Mención aparte para el cierre de Ar Zinc, ocurrido poco antes de la asunción del actual gobierno y a consecuencia de una política de desinversión empresarial y vuelco de las variantes de la comercialización internacional del mineral. Todo un combo que estaba preparándose para estallar, y así ocurrió, catapultando casi trescientas cargas laborales a la calle.

Otro asunto que merece mucha atención es el futuro de Buyatti, la aceitera de Puerto San Martín que quedó fuera del circuito industrial a razón de las dificultades de la actual comercialización de granos (algo similar al proceso de Ar Zinc) y, especialmente, por no ser una industria integrada. Desde hace años, sus dueños apostaron por alquilarla junto a todo su personal, y ello duró, con diferentes inquilinos, hasta este año cuando no renovaron contrato y ya no hubo nadie más interesado. La planta está cerrada desde hace meses y hay doscientas personas con una enorme incertidumbre laboral que por ahora cobran un porcentaje de sus salarios más un subsidio.

Este es el caso más complejo de todo el Cordón Industrial ya que concentra al grueso de los obreros caídos en desgracia.  El resto de los casos mencionados, en total, no llega al centenar.

Si se compara la situación con el resto del área del Gran Rosario, o con la provincia toda, las diferencias son abismales.

La titular del Ministerio de Producción de Santa Fe, Alicia Ciciliani, confirmó que hay entre 180 y 200 empresas que están en proceso preventivo de crisis, y que esa coyuntura “afecta a 15 mil trabajadores”.

Por su parte, el presidente de la Federación Industrial de Santa Fe (Fisfe), Guillermo Moretti, coincidió en una mirada poco entusiasta del presente y futuro santafesino al destacar que, desde 2015 a la fecha “cerraron 400 industrias, de las que 240 lo hicieron este año”.

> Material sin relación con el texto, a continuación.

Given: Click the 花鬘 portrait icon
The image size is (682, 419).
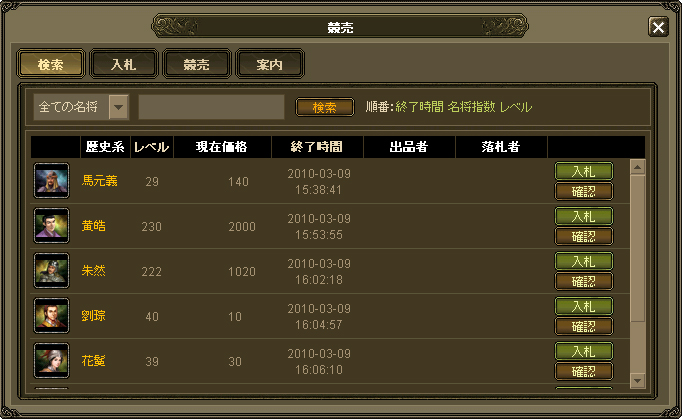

Por ello, anticiparse a un escenario harto conflictivo es una obligación que debe fijarse la clase dirigente local, sea política, empresarial, sindical y/o social, no solo para prever este tipo de situaciones, sino también para contener y corregir ese malestar que trasmiten algunos sectores, como el gremial, que la semana pasada impulsó un paro regional con relativo éxito y acatamiento.

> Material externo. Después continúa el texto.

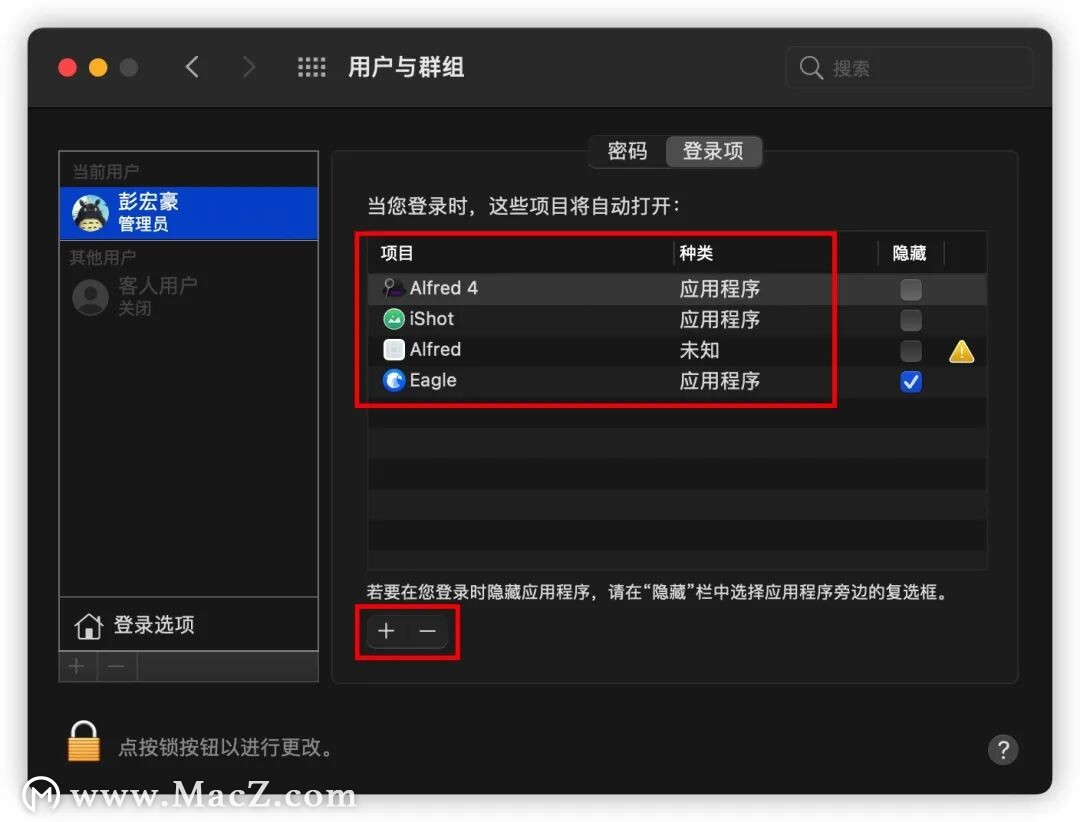This screenshot has width=1080, height=822.
Task: Select the 登录项 tab
Action: (x=713, y=151)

Sostener la región con producción y empleo no es tarea sencilla, pero tampoco imposible.

Hoy se visualizan esfuerzos individuales en pos de mantener la paz social que bien podrían encauzarse en un plan programático que esté a la altura de las circunstancias y proyectado sobre la base de un consenso entre los principales actores de este juego.

Esa acción es, y vale la insistencia, obligación de nuestros dirigentes. Ya es hora que alguien comience con esa tarea que evite perder un tiempo precioso para conservar el potencial económico de esta región.